Aim of the task:
Only the lines below, from the one with "Select L quantity field for black pullover" through the one with "has width=991, height=523.", are to be written out, exactly.

[Saved data entries]

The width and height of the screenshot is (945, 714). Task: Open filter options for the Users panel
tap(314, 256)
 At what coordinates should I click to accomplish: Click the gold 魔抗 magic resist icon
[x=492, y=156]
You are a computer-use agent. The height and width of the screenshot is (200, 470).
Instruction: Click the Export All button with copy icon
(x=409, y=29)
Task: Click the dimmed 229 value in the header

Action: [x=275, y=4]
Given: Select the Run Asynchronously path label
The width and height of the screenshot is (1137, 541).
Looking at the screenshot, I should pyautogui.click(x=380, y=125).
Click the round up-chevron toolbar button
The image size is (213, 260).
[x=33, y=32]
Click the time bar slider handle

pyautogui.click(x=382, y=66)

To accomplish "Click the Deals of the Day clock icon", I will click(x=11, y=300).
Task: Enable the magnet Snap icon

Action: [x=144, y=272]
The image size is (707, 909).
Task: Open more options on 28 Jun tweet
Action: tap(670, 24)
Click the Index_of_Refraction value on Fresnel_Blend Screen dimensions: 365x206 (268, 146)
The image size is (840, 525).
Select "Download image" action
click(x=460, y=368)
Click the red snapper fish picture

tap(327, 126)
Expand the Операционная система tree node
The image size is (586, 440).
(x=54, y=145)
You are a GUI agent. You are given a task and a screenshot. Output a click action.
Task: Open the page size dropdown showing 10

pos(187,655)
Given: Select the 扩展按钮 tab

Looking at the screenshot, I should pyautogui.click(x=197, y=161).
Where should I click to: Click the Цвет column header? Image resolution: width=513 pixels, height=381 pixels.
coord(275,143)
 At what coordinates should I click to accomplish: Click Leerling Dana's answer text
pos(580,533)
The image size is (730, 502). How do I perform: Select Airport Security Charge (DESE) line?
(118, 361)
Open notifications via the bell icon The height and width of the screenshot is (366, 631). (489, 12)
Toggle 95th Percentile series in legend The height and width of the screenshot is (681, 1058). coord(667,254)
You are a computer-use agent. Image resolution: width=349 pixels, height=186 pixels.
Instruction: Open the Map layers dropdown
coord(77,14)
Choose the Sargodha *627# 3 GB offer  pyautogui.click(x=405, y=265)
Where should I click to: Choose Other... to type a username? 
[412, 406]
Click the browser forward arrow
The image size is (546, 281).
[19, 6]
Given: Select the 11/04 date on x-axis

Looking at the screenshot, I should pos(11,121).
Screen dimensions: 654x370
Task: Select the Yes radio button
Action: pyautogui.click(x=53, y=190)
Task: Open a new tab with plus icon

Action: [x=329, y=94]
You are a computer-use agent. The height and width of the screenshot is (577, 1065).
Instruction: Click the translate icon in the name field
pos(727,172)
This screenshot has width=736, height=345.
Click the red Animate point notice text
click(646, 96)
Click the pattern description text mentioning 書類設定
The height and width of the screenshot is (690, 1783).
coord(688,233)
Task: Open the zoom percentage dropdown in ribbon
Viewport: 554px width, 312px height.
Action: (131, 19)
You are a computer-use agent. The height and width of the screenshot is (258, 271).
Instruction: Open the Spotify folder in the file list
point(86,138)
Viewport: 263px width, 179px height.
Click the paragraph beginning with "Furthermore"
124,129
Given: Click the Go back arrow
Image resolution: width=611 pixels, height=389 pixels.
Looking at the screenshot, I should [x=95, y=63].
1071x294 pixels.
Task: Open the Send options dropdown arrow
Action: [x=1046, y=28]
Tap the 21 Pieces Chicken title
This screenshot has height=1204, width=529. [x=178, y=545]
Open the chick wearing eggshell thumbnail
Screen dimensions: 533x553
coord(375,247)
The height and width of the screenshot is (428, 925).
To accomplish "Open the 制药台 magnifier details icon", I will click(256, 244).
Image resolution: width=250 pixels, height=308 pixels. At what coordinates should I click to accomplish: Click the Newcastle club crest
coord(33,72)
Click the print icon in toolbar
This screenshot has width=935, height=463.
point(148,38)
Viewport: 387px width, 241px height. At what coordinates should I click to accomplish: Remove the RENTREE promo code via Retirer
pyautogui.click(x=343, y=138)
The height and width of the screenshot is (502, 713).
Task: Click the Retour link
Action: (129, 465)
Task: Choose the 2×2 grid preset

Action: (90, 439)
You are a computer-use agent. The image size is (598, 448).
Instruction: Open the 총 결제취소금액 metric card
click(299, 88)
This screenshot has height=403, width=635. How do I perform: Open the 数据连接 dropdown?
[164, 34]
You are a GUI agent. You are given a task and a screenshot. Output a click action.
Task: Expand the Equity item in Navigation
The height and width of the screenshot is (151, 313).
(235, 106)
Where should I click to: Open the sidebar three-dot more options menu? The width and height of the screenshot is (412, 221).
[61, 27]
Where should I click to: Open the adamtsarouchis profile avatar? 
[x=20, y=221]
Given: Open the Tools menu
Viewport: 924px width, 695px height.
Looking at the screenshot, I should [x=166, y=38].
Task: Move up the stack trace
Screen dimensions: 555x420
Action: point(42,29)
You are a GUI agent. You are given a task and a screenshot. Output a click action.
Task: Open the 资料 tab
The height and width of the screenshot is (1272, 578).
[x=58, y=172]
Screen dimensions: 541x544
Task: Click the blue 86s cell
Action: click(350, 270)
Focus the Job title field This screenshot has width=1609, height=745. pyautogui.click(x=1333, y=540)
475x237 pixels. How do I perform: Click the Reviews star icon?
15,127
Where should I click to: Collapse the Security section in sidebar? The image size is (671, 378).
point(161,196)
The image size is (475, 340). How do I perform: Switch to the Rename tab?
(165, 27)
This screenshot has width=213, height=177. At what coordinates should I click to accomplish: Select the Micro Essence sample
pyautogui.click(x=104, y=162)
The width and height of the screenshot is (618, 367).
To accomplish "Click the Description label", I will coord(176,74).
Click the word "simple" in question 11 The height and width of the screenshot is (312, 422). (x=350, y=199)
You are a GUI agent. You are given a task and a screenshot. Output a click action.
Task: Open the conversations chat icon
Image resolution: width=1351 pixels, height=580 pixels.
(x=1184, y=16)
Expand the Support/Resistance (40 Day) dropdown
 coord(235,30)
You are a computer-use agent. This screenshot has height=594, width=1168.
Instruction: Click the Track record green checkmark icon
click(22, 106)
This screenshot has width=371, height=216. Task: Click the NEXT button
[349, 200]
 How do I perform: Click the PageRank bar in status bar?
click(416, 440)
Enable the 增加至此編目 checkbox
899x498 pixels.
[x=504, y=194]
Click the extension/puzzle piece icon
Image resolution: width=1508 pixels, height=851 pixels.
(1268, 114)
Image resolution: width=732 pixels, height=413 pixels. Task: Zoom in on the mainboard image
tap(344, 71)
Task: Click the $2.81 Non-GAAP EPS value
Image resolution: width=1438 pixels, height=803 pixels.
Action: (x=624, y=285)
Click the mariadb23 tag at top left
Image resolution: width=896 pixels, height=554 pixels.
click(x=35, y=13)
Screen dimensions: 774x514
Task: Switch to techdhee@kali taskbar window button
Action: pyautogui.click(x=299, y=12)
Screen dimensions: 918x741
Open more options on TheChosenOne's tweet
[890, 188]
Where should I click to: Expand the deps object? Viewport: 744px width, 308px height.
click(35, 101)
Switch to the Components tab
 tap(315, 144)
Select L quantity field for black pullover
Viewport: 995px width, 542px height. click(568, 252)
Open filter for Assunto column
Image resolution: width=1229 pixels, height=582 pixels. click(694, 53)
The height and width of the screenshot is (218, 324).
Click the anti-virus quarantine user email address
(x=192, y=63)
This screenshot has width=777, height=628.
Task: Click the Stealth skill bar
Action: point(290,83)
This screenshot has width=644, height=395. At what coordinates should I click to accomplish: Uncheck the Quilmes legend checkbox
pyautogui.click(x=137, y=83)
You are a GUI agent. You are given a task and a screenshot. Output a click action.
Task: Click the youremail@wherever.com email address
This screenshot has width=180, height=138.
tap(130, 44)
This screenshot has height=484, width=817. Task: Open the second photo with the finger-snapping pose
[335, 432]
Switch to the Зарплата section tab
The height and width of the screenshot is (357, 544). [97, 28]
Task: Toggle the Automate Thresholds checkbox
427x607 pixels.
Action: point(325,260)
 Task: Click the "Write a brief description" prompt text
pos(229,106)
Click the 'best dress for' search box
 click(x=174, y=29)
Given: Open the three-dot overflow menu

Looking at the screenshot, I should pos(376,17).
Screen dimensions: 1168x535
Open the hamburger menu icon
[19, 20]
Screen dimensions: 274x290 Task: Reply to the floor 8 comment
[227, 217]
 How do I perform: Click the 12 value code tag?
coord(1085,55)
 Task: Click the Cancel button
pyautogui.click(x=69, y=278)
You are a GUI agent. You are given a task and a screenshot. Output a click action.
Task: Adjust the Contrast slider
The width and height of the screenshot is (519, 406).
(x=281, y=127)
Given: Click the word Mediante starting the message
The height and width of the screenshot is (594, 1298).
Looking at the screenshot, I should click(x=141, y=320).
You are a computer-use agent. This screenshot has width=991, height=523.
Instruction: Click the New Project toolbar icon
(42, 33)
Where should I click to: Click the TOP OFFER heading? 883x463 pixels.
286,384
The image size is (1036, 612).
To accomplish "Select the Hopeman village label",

Answer for this exercise:
Select L quantity field for black pullover
Viewport: 995px width, 542px height. click(568, 252)
Open filter for Assunto column
Image resolution: width=1229 pixels, height=582 pixels. click(694, 53)
The height and width of the screenshot is (218, 324).
Click the anti-virus quarantine user email address
(x=192, y=63)
This screenshot has width=777, height=628.
Task: Click the Stealth skill bar
Action: point(290,83)
This screenshot has width=644, height=395. At what coordinates should I click to accomplish: Uncheck the Quilmes legend checkbox
pyautogui.click(x=137, y=83)
You are a GUI agent. You are given a task and a screenshot. Output a click action.
Task: Click the youremail@wherever.com email address
This screenshot has width=180, height=138.
tap(130, 44)
This screenshot has height=484, width=817. Task: Open the second photo with the finger-snapping pose
[335, 432]
Switch to the Зарплата section tab
The height and width of the screenshot is (357, 544). [97, 28]
Task: Toggle the Automate Thresholds checkbox
427x607 pixels.
Action: point(325,260)
 Task: Click the "Write a brief description" prompt text
pos(229,106)
Click the 'best dress for' search box
 click(x=174, y=29)
Given: Open the three-dot overflow menu

Looking at the screenshot, I should pos(376,17).
Screen dimensions: 1168x535
Open the hamburger menu icon
[19, 20]
Screen dimensions: 274x290 Task: Reply to the floor 8 comment
[227, 217]
 How do I perform: Click the 12 value code tag?
coord(1085,55)
 Task: Click the Cancel button
pyautogui.click(x=69, y=278)
You are a GUI agent. You are given a task and a screenshot. Output a click action.
Task: Adjust the Contrast slider
The width and height of the screenshot is (519, 406).
(x=281, y=127)
Given: Click the word Mediante starting the message
The height and width of the screenshot is (594, 1298).
Looking at the screenshot, I should click(x=141, y=320).
You are a computer-use agent. This screenshot has width=991, height=523.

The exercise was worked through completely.